Scenario files follow the naming convention <casename>_scenarios.csv / <casename>_10_scenarios.csv (see data/README.md). Select via CLI (--app sopflow --scenario-file data/case9_10_scenarios.csv) or in the launcher GUI (application dropdown + auto-matched scenario selector + solver/coupling options).

Multi-Objective Tracking

LLM-Sim can track multiple objectives simultaneously and reason about tradeoffs between them. Objectives can be introduced in three ways:

  • From the initial goal — the LLM extracts objectives automatically (e.g., "minimize cost while keeping voltages above 0.95" registers cost as primary and voltage as a constraint)
  • Via steering — inject a directive mid-search like "also track line loading" to add a secondary objective
  • LLM-proposed — the agent itself can propose tracking a new metric when it notices a tension (e.g., cost decreasing but voltage stability degrading)

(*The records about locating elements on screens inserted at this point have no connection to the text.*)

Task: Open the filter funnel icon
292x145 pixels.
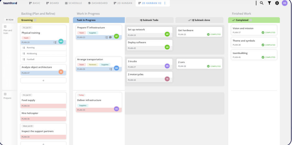Action: 269,3
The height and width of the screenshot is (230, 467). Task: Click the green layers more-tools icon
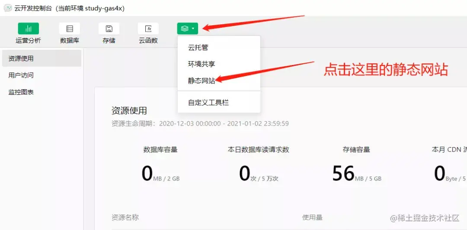pos(185,29)
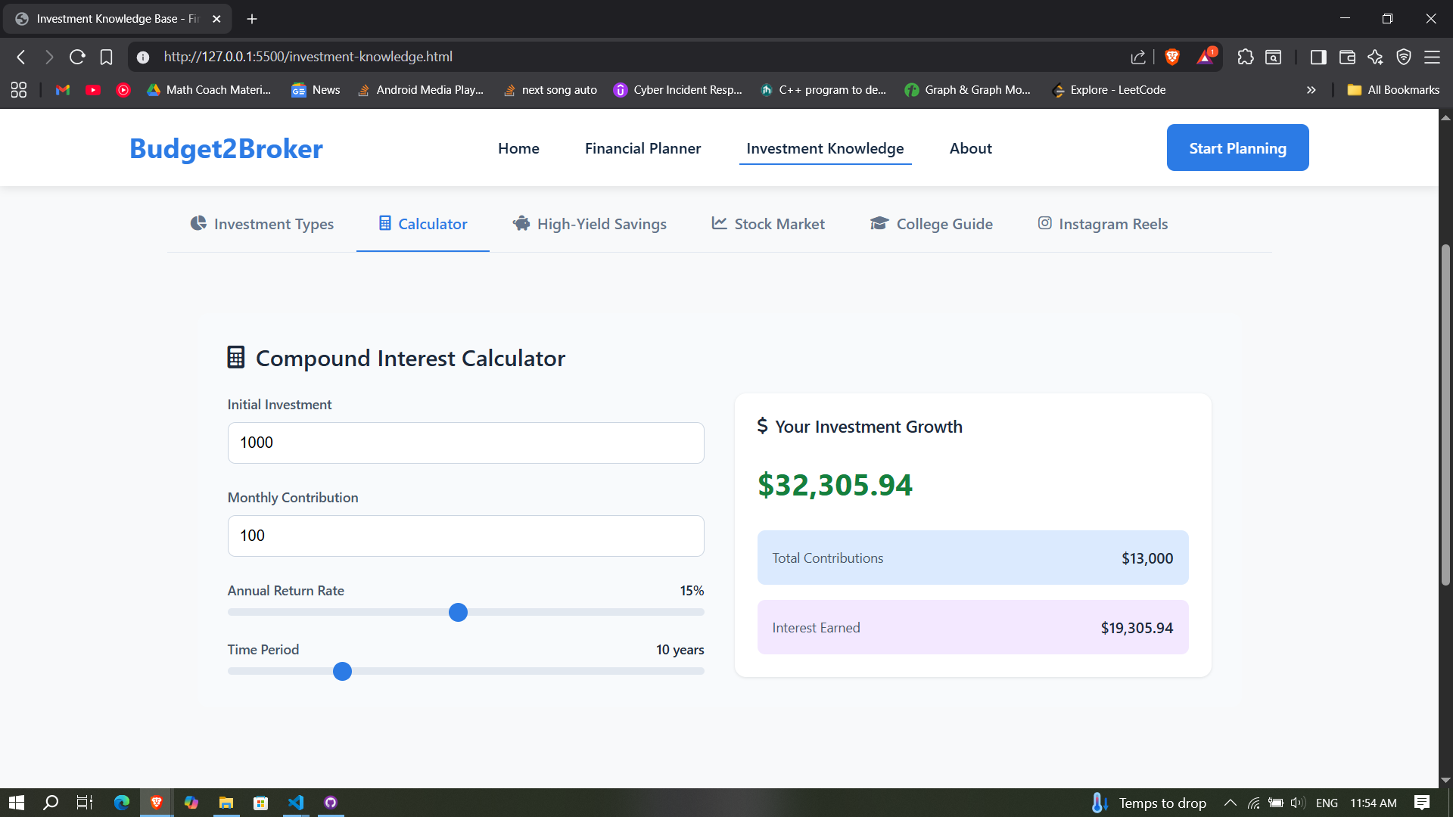Click the bookmark this page icon
Image resolution: width=1453 pixels, height=817 pixels.
click(106, 57)
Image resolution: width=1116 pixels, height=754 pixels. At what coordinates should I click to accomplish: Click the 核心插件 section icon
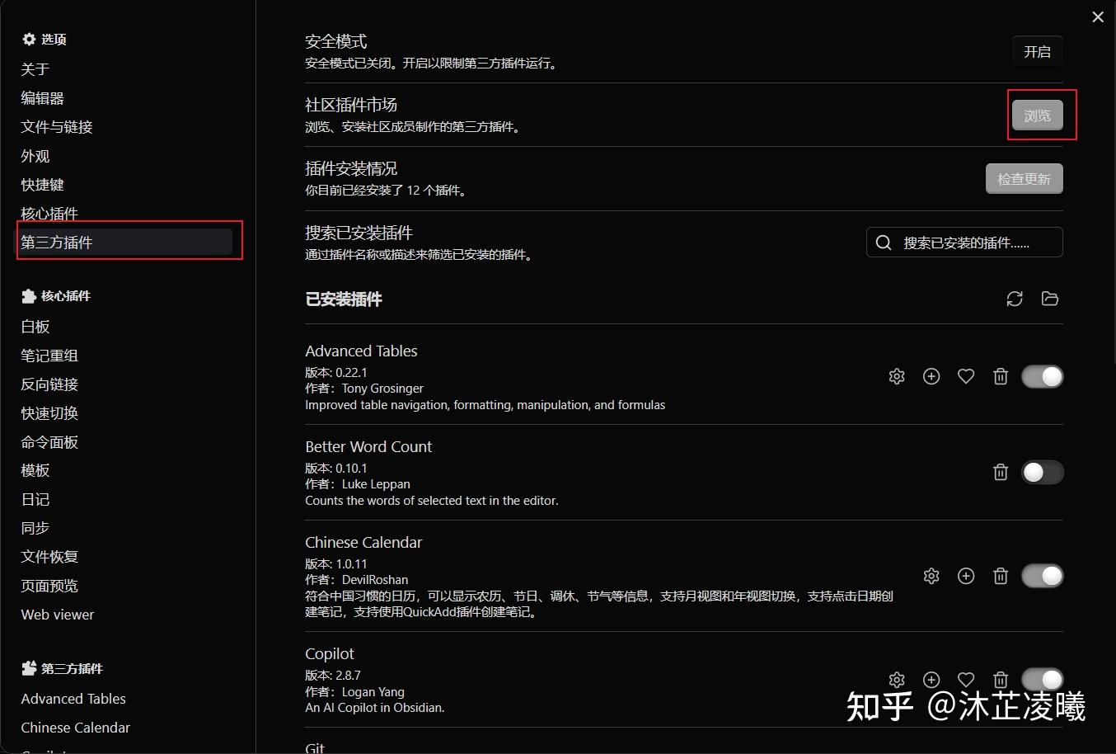(26, 295)
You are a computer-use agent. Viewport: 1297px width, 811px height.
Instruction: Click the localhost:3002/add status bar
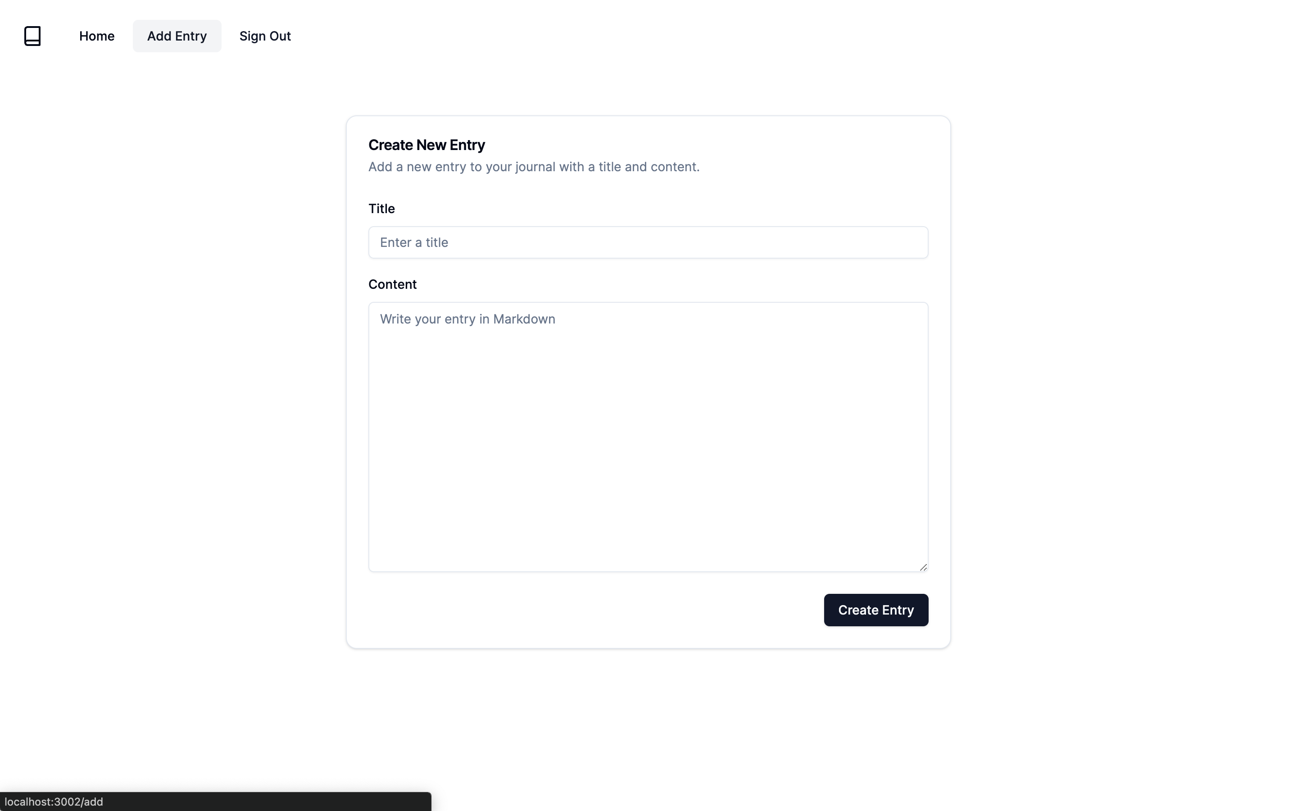54,801
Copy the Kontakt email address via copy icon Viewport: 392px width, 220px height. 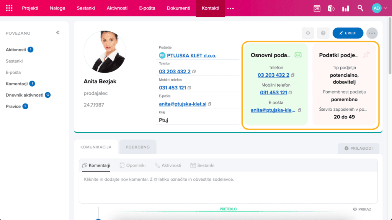click(x=210, y=104)
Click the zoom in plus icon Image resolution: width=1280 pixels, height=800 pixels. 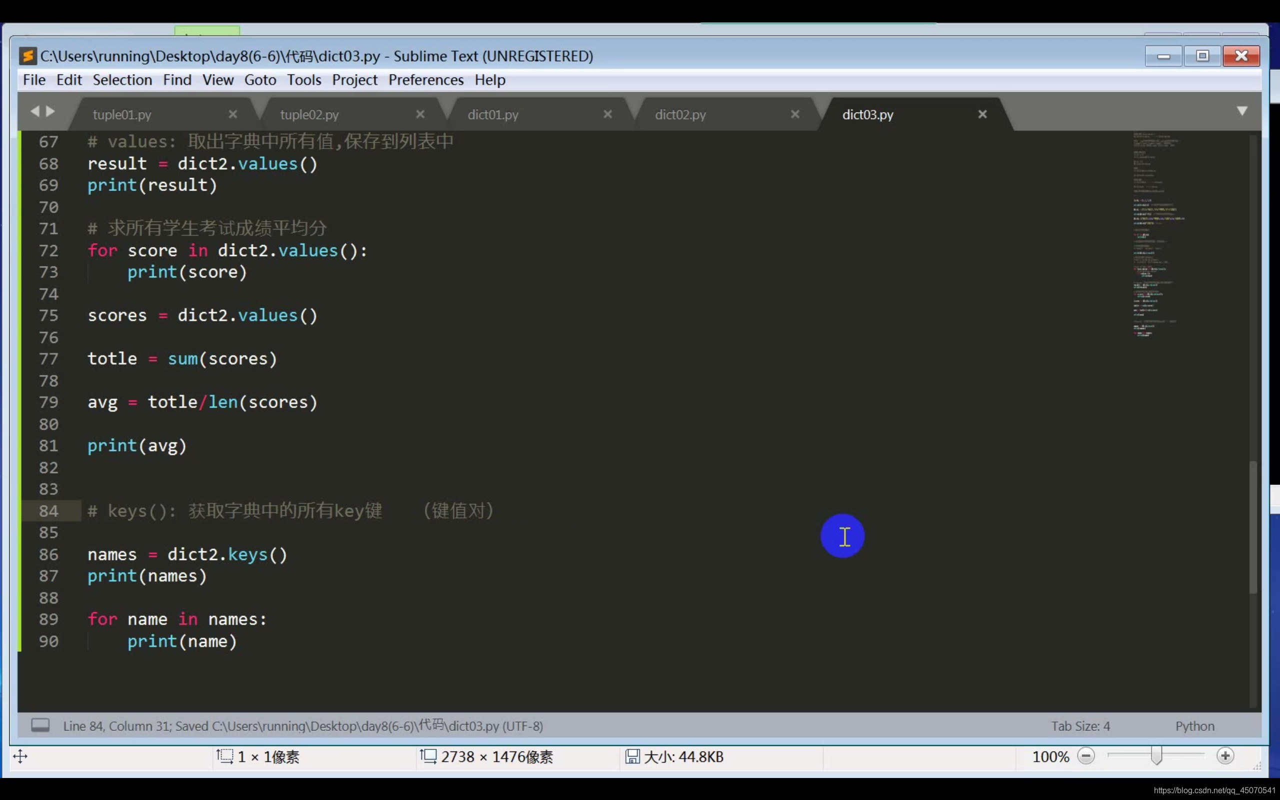point(1225,756)
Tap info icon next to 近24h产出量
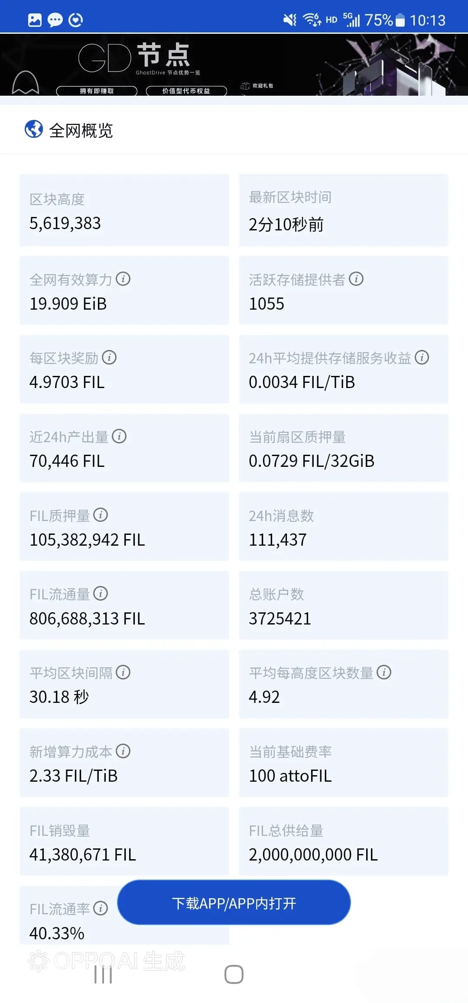 pos(119,437)
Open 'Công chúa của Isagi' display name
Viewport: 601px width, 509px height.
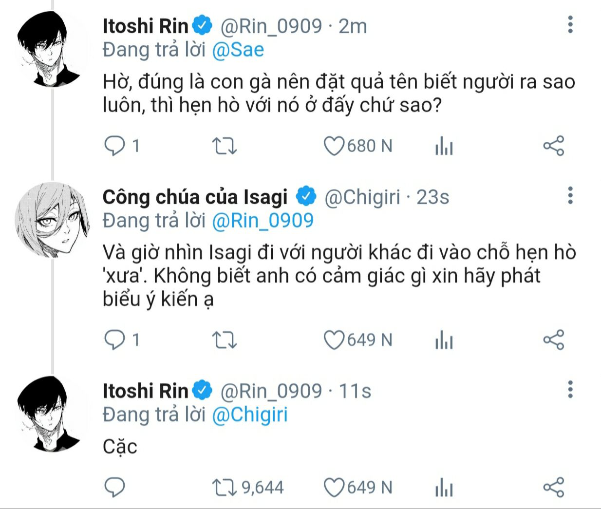point(195,197)
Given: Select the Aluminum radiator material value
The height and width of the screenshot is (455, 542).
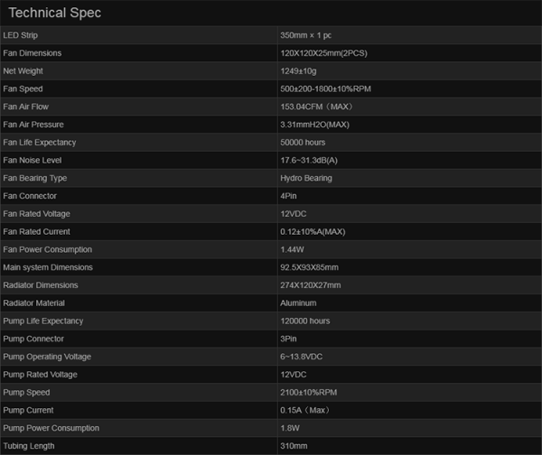Looking at the screenshot, I should tap(299, 302).
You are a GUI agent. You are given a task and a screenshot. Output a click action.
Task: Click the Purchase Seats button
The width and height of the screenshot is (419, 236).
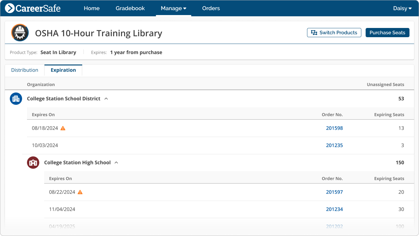pyautogui.click(x=387, y=32)
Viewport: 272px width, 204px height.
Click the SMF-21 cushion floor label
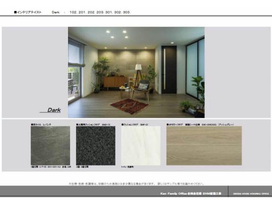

Tracked objectives are shown in a multi-objective trend chart in the GUI and included in PDF reports. The LLM receives a structured summary of how all tracked metrics evolve across iterations, enabling it to articulate tradeoffs and make informed decisions. At the end of a search, the post-search analysis identifies the key tradeoffs and can recommend multiple solutions representing different points on the tradeoff space.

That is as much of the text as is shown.